Source document:
◇ ◇ ◇ ◇ ◇
Again, and again, we find the confusion we might term the ‘mysticism of method’. One is reminded of Fenyman’s cargo cult paper  …The suggestion is that slurring over the consideration of substantive causal relations by appeal to method, form, or supposed authority is not a reliable means of intended efficacy. It is  important to point out the centrality of ignorance to this seduction.

    

Perhaps nowhere at present is this fallacy more critically destructive than in the reckless scaling of machine learning systems in mediation of complex social affairs. In such cases these systems are often purported to provide valid inferences about supposed domains. Problem is, their tendency to dubiously sever inference from legitimate conditions of human meaning, and actual states of (natural) affairs of which the former are a class.     Such systems tend to the Procrustean when applied in complex social activities—especially those of custom—precisely because they are ill-equipped to account for the unmitigated complexity of social interaction and environing conditions. The simulation is not the real McCoy. While circumstances of determinate reference are often tractable i.e. whether or not someone is (likely to be) pregnant—with the usual statistical caveats; it is not an infallible characteristic of events which is being adduced.
◇ ◇ ◇ ◇ ◇
Your task: In the passage on the mysticism of method, condense the paragraph beginning "Again, and again" into a short bulleted list that keeps its main points.

[Dataset excerpt]
◇ ◇ ◇ ◇ ◇
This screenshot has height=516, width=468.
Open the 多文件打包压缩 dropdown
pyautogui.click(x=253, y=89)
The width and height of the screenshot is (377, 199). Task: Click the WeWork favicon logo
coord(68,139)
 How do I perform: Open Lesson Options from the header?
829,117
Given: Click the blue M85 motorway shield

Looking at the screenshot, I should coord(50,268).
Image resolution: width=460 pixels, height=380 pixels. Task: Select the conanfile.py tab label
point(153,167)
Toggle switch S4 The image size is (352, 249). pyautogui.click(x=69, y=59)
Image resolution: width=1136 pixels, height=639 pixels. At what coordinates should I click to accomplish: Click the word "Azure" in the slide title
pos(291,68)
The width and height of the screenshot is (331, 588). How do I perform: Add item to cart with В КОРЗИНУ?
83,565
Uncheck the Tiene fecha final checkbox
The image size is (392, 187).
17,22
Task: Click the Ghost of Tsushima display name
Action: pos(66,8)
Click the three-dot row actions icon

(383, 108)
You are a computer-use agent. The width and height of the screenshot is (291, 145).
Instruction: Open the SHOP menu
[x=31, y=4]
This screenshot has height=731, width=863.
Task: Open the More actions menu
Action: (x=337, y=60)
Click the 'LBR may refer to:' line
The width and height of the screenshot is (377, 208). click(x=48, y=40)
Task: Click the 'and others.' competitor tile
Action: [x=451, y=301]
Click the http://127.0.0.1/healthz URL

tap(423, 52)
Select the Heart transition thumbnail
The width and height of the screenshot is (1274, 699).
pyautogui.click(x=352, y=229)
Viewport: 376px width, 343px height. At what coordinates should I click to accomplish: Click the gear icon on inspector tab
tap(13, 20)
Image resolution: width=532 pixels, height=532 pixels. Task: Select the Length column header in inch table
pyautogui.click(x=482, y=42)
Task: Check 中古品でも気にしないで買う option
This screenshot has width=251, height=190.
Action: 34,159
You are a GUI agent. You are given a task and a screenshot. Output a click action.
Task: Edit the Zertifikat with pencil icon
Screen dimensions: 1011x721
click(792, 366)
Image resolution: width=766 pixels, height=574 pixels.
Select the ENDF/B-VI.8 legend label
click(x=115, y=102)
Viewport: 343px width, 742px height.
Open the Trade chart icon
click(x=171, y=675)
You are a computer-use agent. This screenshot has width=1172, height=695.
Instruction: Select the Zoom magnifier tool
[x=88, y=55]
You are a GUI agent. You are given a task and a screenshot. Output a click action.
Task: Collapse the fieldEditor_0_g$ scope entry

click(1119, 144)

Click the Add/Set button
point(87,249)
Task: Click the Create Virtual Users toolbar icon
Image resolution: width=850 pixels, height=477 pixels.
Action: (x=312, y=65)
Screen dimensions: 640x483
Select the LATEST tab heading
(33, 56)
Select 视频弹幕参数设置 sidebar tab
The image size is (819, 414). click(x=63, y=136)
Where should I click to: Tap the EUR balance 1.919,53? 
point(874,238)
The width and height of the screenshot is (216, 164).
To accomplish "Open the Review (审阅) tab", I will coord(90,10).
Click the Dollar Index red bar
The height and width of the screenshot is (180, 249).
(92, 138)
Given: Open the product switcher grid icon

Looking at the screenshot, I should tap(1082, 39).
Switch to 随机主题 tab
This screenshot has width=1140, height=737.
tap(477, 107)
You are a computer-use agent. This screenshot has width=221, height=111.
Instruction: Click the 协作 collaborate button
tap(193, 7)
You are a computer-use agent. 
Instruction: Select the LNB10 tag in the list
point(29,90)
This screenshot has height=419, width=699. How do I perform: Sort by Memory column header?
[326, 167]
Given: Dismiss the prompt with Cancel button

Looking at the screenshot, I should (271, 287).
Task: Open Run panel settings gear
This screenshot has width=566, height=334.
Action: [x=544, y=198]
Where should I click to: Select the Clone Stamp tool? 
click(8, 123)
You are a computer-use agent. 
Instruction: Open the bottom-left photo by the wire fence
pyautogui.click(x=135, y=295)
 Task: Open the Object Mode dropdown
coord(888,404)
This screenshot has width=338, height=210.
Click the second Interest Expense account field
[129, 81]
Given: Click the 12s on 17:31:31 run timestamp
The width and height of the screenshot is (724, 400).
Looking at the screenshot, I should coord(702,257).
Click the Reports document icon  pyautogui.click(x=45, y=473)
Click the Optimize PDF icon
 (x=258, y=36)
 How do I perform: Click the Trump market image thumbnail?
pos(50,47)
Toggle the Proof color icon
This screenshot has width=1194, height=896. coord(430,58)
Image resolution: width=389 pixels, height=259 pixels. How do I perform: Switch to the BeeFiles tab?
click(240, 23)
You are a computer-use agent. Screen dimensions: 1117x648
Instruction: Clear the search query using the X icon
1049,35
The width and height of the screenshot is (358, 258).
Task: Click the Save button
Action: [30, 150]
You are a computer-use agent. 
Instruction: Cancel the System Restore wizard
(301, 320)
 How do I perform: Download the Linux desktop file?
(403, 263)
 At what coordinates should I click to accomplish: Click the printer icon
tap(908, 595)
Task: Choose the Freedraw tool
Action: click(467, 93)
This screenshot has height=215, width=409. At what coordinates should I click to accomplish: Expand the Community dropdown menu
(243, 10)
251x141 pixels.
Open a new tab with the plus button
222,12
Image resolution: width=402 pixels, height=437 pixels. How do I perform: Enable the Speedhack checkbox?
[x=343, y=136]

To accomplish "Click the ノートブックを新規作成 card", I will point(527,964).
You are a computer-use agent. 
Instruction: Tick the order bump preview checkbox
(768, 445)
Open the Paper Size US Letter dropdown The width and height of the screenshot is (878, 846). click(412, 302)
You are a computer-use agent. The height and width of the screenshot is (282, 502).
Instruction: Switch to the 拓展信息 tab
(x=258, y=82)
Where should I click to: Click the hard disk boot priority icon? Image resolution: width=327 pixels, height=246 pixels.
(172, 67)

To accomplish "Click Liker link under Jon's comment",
◇ ◇ ◇ ◇ ◇
Complete response:
- A recurring confusion can be called the "mysticism of method."
- Glossing over real causal relations by appealing to method, form, or supposed authority is not a reliable way to get the intended effect.
- Ignorance is central to why this approach is so seductive.